YOUR ASSIGNMENT → Take the line with "The height and" and every line after it, through the end of the listing, and give them again exactly, pictures excluded.

PROVIDED MATERIAL →
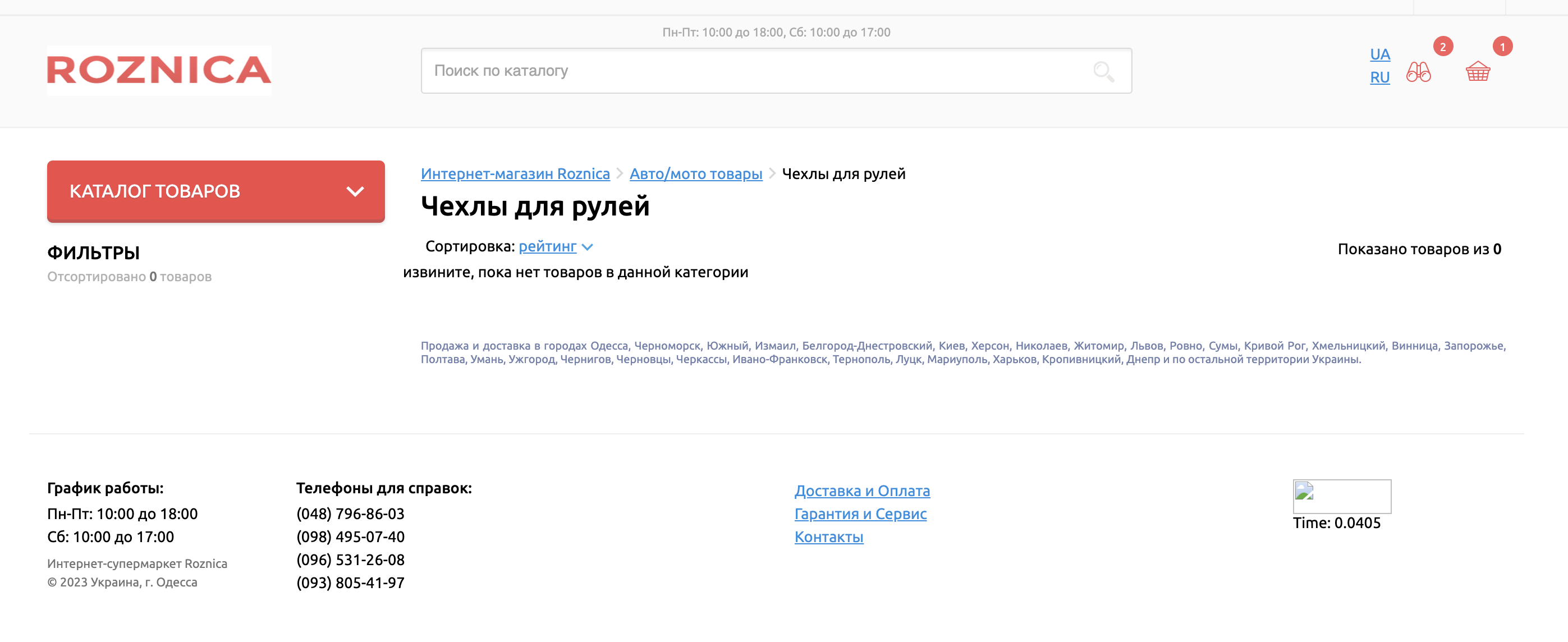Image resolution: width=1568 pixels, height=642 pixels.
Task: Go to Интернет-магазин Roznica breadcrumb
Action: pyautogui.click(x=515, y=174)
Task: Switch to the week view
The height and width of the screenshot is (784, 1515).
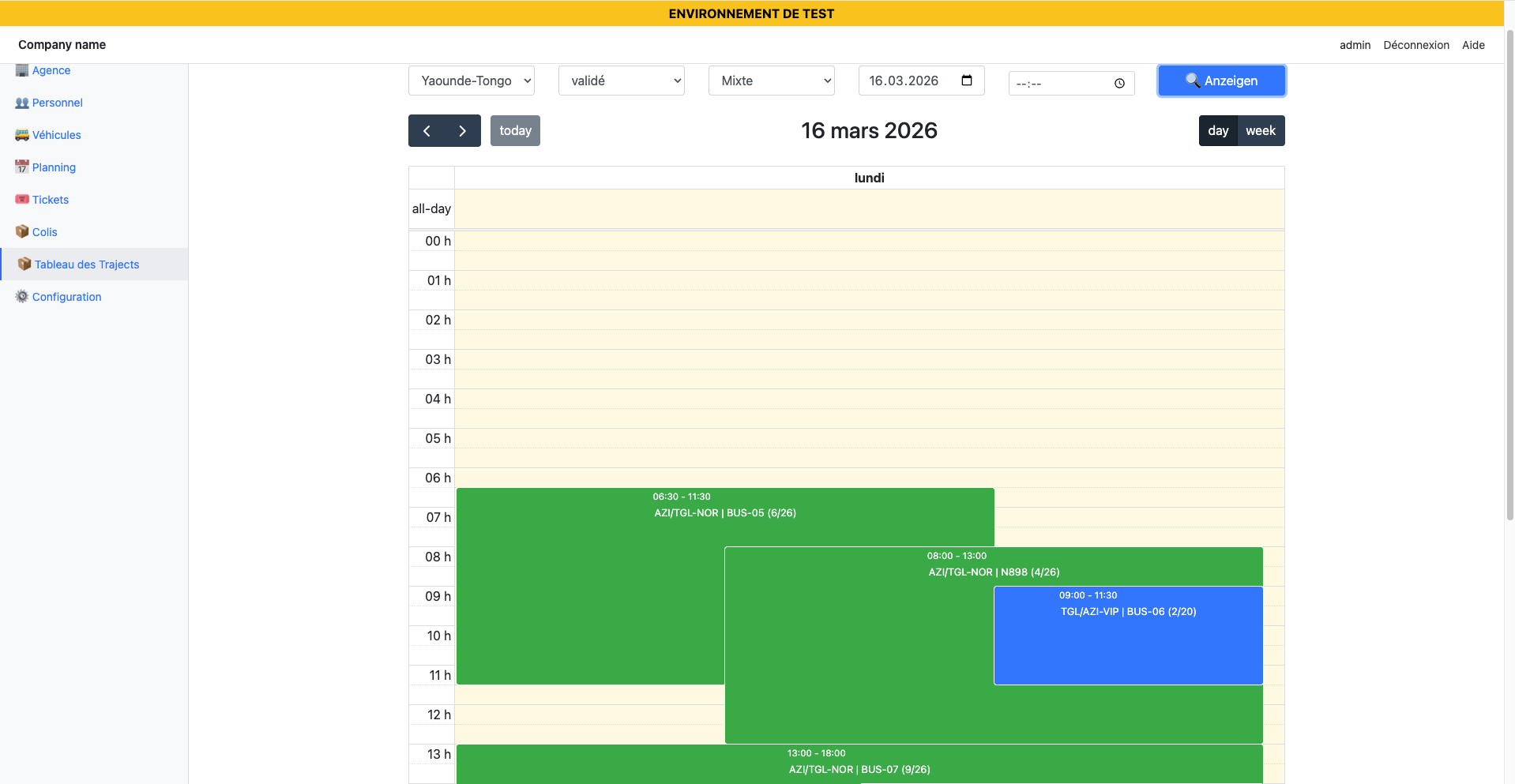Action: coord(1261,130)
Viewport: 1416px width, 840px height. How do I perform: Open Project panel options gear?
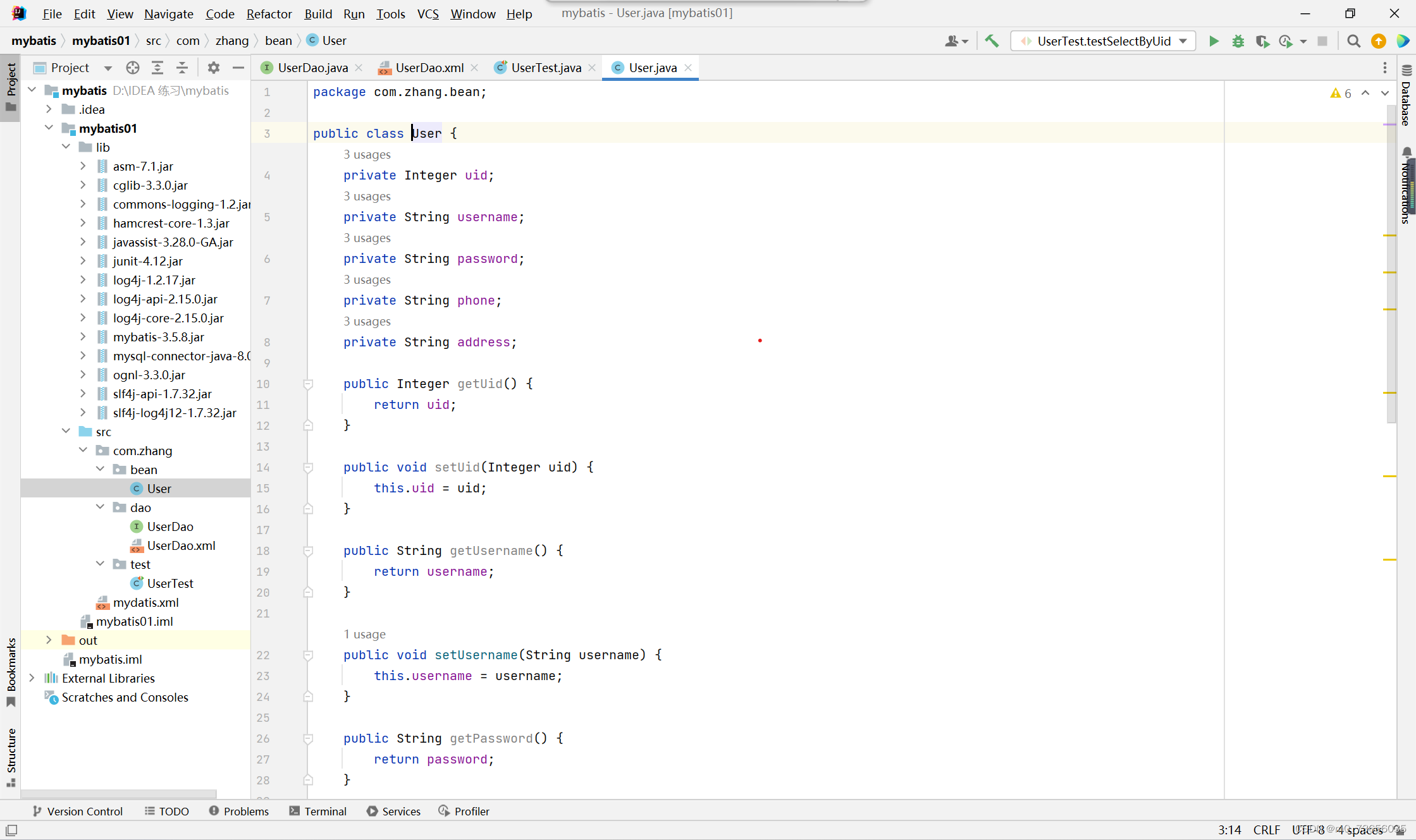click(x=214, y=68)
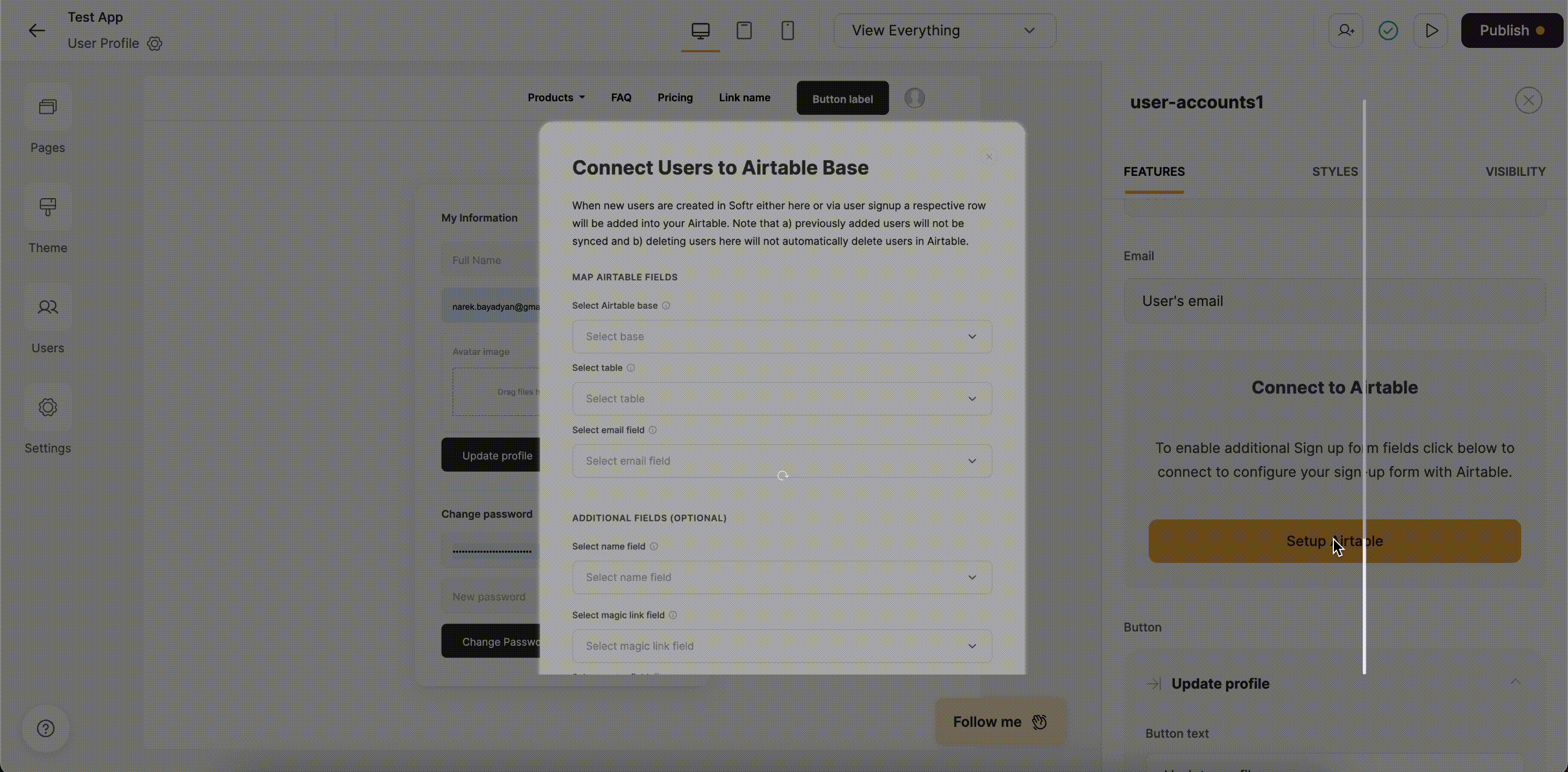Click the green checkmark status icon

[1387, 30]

WRITTEN RESPONSE →
The height and width of the screenshot is (784, 1515).
Action: coord(1261,130)
Viewport: 1416px width, 840px height. How do I perform: Open Project panel options gear?
click(x=214, y=68)
Click the green checkmark status icon

[1387, 30]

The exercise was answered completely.